Брудершафт – зря… всё зря…
Второй день Юрико не выходит из дому – забота о лаваше насущном по боку. И уже второй день подряд бабушка громко-громко ругается, используя странные для женщины её возраста слова и выражения.
Двое суток… почти пятьдесят часов…
Юрико засыпает – забытьё – и чувствует пушистое тепло на лице, влажный язык, горячий носик…
Сон. Умиротворение. Бледно-розовые нити медленно ползут из-под закрытых век – по щекам, шее, груди, ногам… по паласу, подоконнику, в форточку, по асфальту… – нити оплетают город паутиной, нити ищут суженого Юрико.
Есть! нашли!
Здесь он стоял, это его следы – тёплые пятки, сильные мужские икры, упругие ягодицы. А потом он ушёл. Туда, далеко, очень далеко, но он вернётся. Обязательно вернётся. Скоро.
Завтра!
Юрико вынырнула из забытья и осторожно сняла с личика довольно урчащего зооморфа Степашку. Это он, шкодник, навеял вещий сон, это он, мягкий пушистик-добуцу, успокоил хозяйку и развеял сомнения. А теперь выполнивший свой долг Степашка ластится, просит, чтоб его погладили, почесали за длинными белыми ушами.
Юрико смеётся и обнимает снежного зверька, дорогую трансгенную игрушку, подаренную отцом на шестнадцатилетие. Девушка щекой проводит по нежной шёрстке и шепчет:
– Спасибо!
Степашка довольно жмурится: мол, не за что, не стоит благодарности.
Завтра. Дожить до завтра… – ха-ха, теперь-то запросто, теперь легко!!
Акира сгорел на работе, но он воскреснет! Он обязательно воскреснет! – и позвонит Юрико!

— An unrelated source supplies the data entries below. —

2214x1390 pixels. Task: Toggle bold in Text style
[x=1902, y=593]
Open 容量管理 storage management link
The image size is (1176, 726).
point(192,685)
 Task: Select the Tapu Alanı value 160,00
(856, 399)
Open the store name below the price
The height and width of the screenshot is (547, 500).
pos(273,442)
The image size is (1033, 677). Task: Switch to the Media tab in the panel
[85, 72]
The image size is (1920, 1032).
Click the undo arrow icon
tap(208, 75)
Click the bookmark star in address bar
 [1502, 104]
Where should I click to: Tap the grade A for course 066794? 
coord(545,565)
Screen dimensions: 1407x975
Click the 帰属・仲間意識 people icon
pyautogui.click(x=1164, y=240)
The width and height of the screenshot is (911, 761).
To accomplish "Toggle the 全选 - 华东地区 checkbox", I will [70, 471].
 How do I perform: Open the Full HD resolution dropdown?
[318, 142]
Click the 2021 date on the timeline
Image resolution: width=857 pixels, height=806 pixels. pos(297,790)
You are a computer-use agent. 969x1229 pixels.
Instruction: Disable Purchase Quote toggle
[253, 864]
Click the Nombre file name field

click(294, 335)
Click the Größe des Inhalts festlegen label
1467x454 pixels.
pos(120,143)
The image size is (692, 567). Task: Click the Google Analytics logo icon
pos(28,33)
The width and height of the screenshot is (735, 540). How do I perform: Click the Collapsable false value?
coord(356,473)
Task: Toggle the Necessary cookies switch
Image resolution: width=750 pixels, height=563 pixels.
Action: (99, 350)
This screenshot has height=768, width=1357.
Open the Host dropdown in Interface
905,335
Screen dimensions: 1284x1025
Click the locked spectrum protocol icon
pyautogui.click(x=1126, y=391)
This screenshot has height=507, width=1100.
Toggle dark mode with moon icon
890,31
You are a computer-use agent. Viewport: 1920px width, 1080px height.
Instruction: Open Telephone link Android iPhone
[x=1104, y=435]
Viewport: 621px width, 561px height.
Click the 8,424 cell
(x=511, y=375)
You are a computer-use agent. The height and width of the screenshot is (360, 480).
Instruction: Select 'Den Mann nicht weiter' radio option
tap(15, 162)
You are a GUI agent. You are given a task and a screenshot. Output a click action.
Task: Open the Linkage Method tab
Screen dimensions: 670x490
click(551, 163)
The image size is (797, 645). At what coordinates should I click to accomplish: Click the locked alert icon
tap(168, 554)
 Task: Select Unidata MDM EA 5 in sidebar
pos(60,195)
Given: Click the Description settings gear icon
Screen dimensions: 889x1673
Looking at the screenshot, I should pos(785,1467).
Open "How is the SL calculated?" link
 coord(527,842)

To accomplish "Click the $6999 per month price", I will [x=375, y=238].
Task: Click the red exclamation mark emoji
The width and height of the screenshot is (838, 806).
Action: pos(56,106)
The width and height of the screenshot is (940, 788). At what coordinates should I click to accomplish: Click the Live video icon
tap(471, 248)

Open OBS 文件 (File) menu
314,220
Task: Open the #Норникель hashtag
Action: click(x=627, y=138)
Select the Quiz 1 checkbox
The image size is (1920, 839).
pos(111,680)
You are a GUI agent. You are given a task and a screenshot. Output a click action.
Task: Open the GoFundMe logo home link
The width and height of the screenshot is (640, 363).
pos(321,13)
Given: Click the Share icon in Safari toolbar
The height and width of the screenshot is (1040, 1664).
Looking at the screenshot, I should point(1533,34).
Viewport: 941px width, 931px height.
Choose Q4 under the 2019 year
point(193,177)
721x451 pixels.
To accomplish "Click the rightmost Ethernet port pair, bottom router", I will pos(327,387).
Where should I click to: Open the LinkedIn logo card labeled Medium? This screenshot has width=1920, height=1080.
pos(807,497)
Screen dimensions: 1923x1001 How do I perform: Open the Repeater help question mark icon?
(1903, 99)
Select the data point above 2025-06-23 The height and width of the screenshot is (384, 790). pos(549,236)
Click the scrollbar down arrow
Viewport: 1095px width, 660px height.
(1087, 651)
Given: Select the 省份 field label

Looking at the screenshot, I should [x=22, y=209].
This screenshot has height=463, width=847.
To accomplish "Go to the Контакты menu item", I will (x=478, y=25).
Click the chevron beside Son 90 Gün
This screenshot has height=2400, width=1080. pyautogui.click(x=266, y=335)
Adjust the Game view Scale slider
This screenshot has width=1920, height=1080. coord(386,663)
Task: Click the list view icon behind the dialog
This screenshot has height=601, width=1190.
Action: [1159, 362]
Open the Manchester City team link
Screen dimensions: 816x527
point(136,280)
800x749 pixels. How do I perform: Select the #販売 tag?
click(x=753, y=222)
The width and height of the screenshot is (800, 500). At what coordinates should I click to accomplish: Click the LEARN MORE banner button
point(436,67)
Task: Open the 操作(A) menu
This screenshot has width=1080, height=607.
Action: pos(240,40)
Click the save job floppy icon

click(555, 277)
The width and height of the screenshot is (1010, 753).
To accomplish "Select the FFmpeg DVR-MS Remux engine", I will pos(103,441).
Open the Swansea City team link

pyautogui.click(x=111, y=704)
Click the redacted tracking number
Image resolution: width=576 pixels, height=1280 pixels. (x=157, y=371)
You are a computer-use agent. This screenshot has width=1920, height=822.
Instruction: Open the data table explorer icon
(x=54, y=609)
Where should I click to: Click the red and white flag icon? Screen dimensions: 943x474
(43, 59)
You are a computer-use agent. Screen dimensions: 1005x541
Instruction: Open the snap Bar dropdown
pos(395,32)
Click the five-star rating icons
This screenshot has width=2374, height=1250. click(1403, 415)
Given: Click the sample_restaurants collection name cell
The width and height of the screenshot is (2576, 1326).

Он профессионал, он феникс… он… Ему очень нравится девушка с большими глазами-голограммами!!
Да!!
Всё будет хорошо.
Всё.
Будет.
Хорошо.
Вот только бабушка опять ругается – испуганный Степашка, смешно мотыляя длинным хвостом, прячется под стол. У морфика там гнездо, сооружённое из старой маминой шубы, пары давно немодных, чуть ли не довоенных платьев и ярко-жёлтого шарфа, изъеденного молью. Степашка прижимает длинные уши к пухленькому тельцу и ныряет в своё матерчатое убежище: он не любит громких звуков, он любит смотреть в будущее и пить топленое молоко из пластиковой мисочки.